Reimer Böge spricht zu Europas Herausforderungen in Reinfeld

Der Europaabgeordnete Reimer Böge und Reinfelds CDU-Vorsitzender Lorenz Hartwig in der Diskussion.
Der Europaabgeordnete Reimer Böge und Reinfelds CDU-Vorsitzender Lorenz Hartwig in der Diskussion.

Reinfeld/Kreis Stormarn - Am Freitag, 13. März sprach der Europaabgeordnete Reimer Böge in der Immanuel-Kant-Schule über die breite Palette der aktuellen Herausforderungen in Europa.


„Die verbale Gewalt von Ministerpräsident Tsipras und Finanzminister Varoufakis muss ein Ende haben.
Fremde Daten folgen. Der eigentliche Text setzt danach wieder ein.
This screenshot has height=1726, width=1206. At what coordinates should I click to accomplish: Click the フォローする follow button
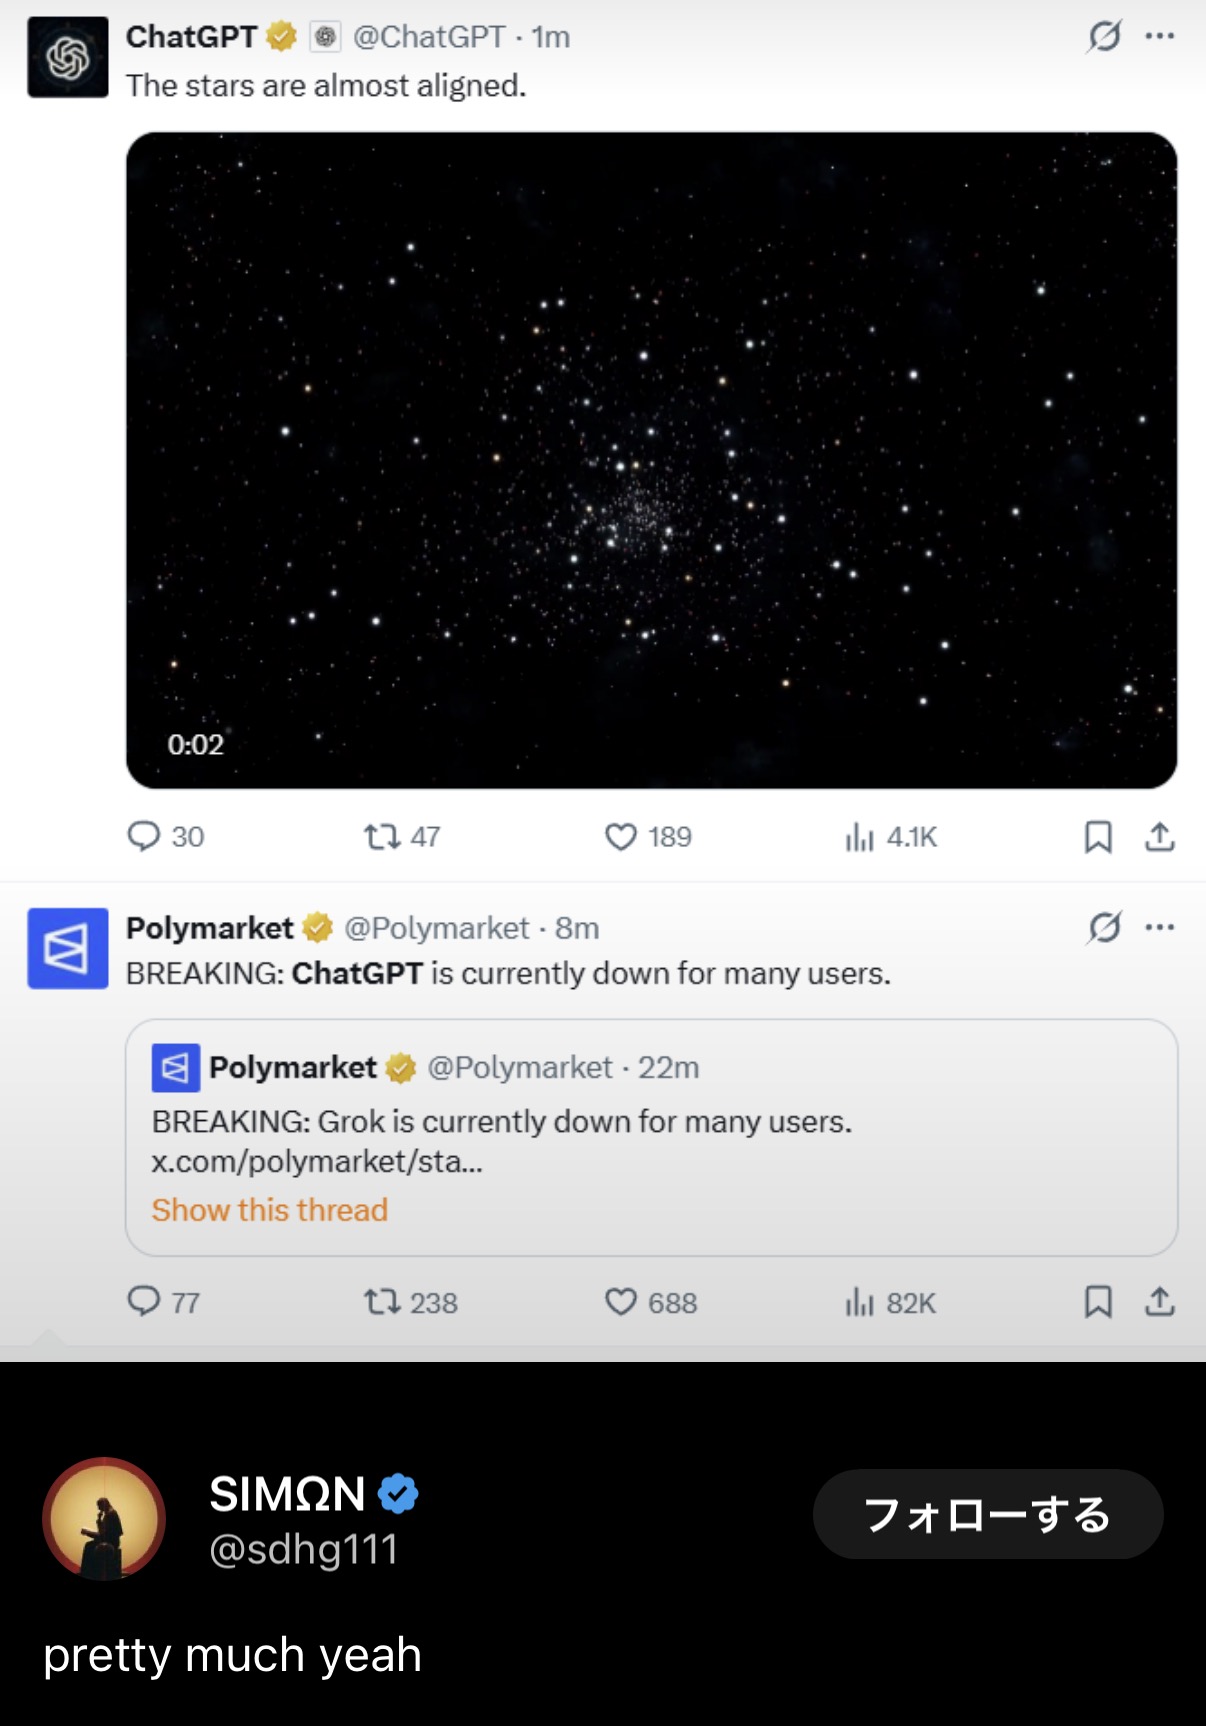point(988,1514)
Das Halbstarkentum der griechischen Regierung gegen Deutschland wird von anderen europäischen Ländern wie Italien und Frankreich verurteilt. Die Geduld der Europäer ist am Ende. Es darf nicht passieren, dass die Länder der EU sich gegeneinander ausspielen lassen. Das wäre der Anfang vom Ende“, berichtet Reimer Böge direkt aus dem Europäischen Parlament gleich zu Beginn der Rede über die Solidarität der Mitgliedstaaten.

Auch in der anschließenden Diskussion mit den ca. 50 Gästen über die europäische Sicherheitspolitik sprach Böge Klartext. „Die Natur des Menschen macht es notwendig, verteidigungsbereit zu sein. Dieses überfordert einzelne Mitgliedsländer“. Aus diesem Grund ist eine Europäische Eingreiftruppe, die nicht in Konkurrenz zur Nato steht, für den Europaabgeordneten durchaus denkbar.

In der Diskussion um die Aufnahme von Asylbewerbern berichteten Reinfelder Bürger über ihre positiven Erfahrungen mit Flüchtlingsfamilien in ihrer unmittelbaren Nachbarschaft. Reinfelds CDU-Vorsitzender Lorenz Hartwig warb bei den Gästen um ihre Hilfe als ehrenamtlichen Helfer vor Ort.